Former union minister and expelled DMK leader M K Alagiri, against whom a case had been booked for allegedly grabbing land belonging to a local temple, today said he was not aware that it belonged to the temple and offered to give it back to them.
He made this submission after temple Executive officer R Jeyaraman submitted before Madras High Court bench that the 44 cents of land purchased by the Alagiri Educational trust for Dhaya Engineering college belonged to the temple, coming under purview of the Hindu Religious and Charitable Endowments Act.
The land was a 'Minor Inam land' granted for support of the temple at Sivarakottai. The statutory Patta (land document) granted by the settlement Tahsildhar also stood in the temple's name. The title, right and possession and enjoyment of the property in question was with the temple, the officer said.

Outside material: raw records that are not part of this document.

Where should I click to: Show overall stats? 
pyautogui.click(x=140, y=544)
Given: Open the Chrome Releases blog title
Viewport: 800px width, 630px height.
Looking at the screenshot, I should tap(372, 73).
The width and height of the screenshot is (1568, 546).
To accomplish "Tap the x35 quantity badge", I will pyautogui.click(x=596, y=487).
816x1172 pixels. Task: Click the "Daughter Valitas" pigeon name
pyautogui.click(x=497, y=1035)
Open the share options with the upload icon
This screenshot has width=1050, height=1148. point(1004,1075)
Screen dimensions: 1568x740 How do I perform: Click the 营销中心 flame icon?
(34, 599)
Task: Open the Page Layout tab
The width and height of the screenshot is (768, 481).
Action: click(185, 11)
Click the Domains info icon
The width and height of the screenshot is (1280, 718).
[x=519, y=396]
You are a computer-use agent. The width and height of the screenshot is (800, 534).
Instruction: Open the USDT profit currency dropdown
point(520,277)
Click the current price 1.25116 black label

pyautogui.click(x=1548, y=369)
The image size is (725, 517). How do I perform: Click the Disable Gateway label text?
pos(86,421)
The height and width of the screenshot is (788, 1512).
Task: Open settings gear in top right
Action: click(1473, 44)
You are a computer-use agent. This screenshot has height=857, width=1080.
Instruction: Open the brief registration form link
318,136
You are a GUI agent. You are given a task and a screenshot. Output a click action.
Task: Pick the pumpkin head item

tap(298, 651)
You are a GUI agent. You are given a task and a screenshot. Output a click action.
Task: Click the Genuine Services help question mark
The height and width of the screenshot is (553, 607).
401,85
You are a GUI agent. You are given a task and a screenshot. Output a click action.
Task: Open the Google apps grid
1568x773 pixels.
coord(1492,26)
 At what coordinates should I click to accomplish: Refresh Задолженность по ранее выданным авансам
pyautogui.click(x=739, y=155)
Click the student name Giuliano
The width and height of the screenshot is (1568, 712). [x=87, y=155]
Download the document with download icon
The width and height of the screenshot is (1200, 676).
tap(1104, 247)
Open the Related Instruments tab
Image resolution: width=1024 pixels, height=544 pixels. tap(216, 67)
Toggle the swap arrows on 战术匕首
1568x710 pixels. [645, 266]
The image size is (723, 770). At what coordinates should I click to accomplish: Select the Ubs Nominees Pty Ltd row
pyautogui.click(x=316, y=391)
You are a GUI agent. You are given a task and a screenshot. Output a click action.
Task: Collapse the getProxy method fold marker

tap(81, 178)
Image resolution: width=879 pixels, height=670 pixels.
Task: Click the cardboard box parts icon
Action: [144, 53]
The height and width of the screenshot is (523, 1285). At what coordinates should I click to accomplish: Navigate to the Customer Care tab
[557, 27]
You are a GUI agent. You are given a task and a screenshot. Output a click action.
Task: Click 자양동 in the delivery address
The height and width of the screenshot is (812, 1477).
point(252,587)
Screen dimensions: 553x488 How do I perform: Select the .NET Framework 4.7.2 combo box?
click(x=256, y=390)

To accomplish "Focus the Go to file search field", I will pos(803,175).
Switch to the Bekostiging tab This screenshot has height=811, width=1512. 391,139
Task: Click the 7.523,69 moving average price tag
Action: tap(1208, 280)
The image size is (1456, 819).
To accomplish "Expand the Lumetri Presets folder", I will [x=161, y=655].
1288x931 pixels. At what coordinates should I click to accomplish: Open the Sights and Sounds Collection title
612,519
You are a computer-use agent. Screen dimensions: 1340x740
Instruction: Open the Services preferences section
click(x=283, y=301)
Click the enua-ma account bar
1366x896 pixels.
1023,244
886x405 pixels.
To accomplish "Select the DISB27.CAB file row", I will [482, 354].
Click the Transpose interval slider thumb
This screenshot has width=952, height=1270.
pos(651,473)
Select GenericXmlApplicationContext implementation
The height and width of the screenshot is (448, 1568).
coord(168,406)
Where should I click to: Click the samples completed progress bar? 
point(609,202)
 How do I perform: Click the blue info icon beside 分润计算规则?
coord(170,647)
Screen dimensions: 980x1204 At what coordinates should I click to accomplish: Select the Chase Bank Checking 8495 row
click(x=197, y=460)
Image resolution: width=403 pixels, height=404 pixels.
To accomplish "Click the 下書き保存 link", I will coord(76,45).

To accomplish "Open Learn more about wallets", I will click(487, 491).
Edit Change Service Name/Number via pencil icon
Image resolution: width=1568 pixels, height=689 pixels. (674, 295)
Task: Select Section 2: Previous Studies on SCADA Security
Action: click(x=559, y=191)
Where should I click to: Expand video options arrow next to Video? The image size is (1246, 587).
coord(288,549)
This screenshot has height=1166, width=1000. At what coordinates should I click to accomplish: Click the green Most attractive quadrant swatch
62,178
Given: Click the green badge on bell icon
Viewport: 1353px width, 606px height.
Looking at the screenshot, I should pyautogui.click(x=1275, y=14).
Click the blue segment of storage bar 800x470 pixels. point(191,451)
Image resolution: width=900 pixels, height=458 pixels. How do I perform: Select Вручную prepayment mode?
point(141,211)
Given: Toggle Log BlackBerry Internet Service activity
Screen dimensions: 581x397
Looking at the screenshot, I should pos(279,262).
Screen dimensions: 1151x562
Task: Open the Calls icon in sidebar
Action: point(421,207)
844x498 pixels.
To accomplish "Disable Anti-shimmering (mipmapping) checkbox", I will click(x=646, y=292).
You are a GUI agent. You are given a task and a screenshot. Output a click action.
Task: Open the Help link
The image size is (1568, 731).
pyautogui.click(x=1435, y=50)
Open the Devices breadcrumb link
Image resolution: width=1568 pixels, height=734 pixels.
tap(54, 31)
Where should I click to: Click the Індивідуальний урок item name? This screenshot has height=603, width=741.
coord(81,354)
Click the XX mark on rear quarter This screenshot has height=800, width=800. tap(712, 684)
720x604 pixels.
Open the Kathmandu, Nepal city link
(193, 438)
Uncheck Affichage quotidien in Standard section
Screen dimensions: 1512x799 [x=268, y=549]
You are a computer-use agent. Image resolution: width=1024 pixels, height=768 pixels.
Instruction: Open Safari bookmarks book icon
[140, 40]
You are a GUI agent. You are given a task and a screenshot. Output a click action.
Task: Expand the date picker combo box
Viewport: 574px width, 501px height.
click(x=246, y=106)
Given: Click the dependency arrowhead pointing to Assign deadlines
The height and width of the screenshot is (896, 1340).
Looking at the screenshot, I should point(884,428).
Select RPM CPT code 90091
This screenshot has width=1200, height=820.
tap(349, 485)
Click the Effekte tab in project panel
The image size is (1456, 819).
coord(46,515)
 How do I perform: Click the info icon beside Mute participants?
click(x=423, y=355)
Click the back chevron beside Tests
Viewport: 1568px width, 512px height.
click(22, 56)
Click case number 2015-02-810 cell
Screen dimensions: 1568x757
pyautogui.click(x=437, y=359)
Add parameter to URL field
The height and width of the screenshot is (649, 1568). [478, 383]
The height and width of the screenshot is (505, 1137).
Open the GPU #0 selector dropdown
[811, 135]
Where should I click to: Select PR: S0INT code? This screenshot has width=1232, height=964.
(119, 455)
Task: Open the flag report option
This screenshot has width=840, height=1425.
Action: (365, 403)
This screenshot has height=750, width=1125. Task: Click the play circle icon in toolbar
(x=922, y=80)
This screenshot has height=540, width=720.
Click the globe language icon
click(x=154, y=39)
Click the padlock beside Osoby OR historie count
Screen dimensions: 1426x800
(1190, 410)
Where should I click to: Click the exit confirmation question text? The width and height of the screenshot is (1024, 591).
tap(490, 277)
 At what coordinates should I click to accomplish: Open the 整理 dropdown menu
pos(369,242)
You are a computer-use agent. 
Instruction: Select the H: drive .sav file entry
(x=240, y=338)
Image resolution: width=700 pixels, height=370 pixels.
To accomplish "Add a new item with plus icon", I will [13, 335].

He charged that the accused, including Alagiri, who knew that the land belonged to the temple, had fabricated documents by putting another patta number during registration relating to some other property and another person, with an intent to grab the land and cheat the temple. If the Patta number had been quoted as earlier, then the property would not have been registered at all. The officer said no one could create document for the temple property and make the right of the temple extinguished. The decrees regarding the land had been obtained ex-parte without the knowledge of the HR&CE department.
He said his complaint had made out cognizable offences and was supported by material evidence. Fabricating documents and grabbing of temple lands could by no stretch of imagination be termed as civil dispute, he said.
Seeking to quash the FIR in the case, Alagiri alleged that due to 'political vengeance' the HR&CE department had lodged a complaint to District Crime Branch, which had not ascertained the facts and filed the case under various sections of the IPC including 420 (cheating and dishonestly inducing delivery of property) and 467 (forgery of valuable security).
On Alagiri's offer to return the land for quashing the FIR, Government counsel said it had to be considered by the department concerned and the same could not be insisted upon.
HR&CE said in its complaint said the management of Dhaya Engineering College, owned by M K Alagiri Educational Trust, had grabbed the land belonging to the temple. On their complaint, DCB registered an FIR on Aug 28.
After hearing both parties, Justice K Kalyanasundaram reserved his orders on the anticipatory bail petition filed by Alagiri relating to the case.